> **What you have to do**
Only one stretch of the data is wanted: the line containing "Cargadores inalámbricos (72, 1565)", the line containing "DTF por metros (37, 2340)", and every line between them, copied exactly.

> **Given data**
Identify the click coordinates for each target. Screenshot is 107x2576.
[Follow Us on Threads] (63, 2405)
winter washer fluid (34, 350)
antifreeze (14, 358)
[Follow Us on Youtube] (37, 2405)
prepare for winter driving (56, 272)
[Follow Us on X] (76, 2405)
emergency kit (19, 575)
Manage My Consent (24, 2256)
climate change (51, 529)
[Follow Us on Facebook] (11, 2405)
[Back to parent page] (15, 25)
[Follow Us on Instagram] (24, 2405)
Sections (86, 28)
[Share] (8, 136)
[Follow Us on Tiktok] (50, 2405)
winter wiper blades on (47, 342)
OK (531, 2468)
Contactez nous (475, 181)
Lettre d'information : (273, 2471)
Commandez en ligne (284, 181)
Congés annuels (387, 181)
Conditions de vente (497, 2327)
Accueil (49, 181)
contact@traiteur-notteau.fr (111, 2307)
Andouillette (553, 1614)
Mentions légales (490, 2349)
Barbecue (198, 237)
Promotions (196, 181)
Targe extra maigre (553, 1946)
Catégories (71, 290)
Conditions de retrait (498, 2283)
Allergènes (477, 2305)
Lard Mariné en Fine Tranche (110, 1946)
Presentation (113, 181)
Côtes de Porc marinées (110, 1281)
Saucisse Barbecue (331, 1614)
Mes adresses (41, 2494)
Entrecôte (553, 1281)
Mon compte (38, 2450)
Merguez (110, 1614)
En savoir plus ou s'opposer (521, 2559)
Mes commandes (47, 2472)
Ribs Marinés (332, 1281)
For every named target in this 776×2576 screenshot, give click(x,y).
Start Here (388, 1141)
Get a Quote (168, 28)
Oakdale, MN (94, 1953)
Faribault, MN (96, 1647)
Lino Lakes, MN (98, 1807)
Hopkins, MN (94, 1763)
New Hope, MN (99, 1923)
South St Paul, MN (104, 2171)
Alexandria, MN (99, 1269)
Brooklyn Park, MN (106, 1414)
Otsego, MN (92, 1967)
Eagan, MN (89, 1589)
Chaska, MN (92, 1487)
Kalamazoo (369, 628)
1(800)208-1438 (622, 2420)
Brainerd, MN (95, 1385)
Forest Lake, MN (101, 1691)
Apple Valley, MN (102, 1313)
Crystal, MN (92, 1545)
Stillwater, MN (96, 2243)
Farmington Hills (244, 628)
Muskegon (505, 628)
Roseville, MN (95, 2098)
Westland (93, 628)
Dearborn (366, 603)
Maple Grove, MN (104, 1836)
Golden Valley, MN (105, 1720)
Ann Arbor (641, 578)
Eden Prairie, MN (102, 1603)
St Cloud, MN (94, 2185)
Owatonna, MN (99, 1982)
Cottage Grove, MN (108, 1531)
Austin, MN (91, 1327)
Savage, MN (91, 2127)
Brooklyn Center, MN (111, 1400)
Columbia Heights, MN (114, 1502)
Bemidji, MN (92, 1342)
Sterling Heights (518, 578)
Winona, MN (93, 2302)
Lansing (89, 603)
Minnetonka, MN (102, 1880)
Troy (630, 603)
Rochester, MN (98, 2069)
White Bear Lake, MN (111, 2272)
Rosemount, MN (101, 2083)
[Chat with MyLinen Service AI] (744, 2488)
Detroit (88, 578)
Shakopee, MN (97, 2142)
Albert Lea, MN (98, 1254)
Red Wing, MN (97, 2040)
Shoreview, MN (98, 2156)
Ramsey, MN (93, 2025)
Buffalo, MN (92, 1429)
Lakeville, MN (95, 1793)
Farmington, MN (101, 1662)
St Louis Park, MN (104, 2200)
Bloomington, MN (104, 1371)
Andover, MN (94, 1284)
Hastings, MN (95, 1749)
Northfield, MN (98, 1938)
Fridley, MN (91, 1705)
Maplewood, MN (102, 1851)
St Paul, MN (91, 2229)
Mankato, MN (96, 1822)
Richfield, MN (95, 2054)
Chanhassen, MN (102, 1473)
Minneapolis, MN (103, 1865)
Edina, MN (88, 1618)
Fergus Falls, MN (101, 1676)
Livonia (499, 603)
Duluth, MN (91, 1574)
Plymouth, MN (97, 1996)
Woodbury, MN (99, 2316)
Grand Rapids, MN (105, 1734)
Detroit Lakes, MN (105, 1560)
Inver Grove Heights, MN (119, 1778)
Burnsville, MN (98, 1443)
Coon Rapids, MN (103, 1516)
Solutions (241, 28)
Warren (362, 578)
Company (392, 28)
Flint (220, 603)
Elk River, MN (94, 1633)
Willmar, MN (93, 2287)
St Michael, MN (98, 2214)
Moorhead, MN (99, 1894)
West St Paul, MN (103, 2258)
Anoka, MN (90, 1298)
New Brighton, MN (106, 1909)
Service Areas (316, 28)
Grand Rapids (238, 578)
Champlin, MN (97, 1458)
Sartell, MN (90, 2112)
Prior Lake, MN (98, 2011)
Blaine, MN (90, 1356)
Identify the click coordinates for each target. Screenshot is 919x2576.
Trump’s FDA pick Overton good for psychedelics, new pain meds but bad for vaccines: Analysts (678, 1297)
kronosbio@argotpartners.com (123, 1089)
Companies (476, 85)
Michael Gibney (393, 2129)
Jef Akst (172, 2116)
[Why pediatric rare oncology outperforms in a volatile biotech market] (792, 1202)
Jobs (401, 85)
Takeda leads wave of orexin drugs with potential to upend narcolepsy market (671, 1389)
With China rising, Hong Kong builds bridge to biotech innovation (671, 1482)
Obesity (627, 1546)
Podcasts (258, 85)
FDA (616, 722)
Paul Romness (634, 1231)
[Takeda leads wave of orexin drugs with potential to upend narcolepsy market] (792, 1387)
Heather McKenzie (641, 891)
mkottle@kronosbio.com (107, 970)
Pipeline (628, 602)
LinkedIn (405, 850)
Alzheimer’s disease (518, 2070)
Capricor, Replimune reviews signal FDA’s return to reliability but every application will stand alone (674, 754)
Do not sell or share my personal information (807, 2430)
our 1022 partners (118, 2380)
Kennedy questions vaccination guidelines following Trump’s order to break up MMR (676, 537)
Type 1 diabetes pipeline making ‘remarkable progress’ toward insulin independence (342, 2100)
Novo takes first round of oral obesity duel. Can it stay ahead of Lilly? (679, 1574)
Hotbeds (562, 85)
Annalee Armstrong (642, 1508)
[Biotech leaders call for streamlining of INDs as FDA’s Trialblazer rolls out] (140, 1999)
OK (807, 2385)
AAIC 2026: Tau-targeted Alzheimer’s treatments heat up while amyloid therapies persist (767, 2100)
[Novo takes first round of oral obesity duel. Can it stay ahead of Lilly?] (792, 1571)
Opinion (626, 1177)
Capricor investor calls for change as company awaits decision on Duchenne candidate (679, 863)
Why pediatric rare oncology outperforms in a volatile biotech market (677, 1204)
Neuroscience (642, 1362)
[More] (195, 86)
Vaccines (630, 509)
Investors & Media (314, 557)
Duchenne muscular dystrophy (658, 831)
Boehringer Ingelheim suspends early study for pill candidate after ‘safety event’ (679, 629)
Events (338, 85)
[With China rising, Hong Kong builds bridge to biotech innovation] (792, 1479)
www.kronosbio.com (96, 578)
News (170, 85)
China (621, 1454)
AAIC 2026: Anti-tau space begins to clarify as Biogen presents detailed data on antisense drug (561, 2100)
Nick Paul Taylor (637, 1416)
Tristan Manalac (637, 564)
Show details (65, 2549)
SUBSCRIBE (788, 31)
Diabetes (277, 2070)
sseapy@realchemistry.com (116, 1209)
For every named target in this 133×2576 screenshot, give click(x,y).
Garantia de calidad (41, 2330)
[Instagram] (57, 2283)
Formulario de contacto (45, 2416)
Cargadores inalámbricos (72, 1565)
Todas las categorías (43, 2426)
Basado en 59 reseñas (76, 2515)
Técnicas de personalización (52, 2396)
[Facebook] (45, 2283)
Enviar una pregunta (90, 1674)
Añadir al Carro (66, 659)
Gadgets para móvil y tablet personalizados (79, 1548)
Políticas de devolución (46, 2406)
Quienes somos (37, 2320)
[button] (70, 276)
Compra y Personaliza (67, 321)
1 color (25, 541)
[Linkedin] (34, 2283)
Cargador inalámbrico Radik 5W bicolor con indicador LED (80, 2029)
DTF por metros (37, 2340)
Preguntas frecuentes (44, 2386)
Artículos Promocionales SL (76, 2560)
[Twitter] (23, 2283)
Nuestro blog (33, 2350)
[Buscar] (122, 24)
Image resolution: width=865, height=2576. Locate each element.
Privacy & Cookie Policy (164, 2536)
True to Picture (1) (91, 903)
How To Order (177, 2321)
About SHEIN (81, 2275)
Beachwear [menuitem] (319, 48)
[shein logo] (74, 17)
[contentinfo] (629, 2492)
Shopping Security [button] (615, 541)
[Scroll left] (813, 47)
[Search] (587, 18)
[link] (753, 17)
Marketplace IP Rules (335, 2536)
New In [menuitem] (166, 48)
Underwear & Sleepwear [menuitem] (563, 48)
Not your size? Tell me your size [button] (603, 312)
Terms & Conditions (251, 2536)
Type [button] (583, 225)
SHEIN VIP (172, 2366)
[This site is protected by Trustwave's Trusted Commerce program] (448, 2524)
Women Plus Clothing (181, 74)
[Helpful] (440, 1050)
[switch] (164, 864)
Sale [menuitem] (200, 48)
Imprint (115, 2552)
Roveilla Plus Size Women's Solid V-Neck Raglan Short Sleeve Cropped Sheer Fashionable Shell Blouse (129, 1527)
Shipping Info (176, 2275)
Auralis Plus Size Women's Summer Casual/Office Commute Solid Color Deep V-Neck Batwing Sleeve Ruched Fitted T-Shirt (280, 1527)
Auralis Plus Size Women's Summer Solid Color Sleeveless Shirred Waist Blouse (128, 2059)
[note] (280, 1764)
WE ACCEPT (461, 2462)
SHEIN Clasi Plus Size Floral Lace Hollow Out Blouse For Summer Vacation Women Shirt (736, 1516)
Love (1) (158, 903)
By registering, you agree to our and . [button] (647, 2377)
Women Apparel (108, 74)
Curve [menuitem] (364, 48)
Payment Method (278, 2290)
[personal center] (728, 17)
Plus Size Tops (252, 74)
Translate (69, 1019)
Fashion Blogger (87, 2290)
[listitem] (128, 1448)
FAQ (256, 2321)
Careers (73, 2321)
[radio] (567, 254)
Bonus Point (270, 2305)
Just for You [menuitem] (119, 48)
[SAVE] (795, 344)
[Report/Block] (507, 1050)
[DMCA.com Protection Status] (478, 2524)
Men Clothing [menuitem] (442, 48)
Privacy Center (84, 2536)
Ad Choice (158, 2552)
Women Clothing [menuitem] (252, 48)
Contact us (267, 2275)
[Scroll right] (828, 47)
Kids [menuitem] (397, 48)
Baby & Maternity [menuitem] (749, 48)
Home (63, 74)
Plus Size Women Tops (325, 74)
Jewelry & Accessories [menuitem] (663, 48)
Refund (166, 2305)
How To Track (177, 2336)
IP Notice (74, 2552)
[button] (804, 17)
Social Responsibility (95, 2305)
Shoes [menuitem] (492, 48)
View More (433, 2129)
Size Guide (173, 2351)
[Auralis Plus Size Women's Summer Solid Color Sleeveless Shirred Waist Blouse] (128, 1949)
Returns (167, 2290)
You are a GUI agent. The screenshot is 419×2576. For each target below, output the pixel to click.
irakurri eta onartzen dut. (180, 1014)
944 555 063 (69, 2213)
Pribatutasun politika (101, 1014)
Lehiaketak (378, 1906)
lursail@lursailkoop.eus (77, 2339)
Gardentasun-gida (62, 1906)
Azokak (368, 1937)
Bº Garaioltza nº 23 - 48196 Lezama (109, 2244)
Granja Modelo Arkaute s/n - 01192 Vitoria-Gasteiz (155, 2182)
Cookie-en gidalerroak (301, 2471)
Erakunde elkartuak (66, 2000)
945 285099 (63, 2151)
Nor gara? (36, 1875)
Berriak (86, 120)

> **Result of this exercise**
Cargadores inalámbricos (72, 1565)
Todas las categorías (43, 2426)
Basado en 59 reseñas (76, 2515)
Técnicas de personalización (52, 2396)
[Facebook] (45, 2283)
Enviar una pregunta (90, 1674)
Añadir al Carro (66, 659)
Gadgets para móvil y tablet personalizados (79, 1548)
Políticas de devolución (46, 2406)
Quienes somos (37, 2320)
[button] (70, 276)
Compra y Personaliza (67, 321)
1 color (25, 541)
[Linkedin] (34, 2283)
Cargador inalámbrico Radik 5W bicolor con indicador LED (80, 2029)
DTF por metros (37, 2340)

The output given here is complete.